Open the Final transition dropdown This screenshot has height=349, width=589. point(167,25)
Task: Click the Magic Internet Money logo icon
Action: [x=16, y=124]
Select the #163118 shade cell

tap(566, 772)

WHAT NEEDS TO BE DONE: Create a word-for-word copy of the whole listing.

RESULT OF THIS EXERCISE:
Open the Final transition dropdown This screenshot has height=349, width=589. point(167,25)
Task: Click the Magic Internet Money logo icon
Action: [x=16, y=124]
Select the #163118 shade cell

tap(566, 772)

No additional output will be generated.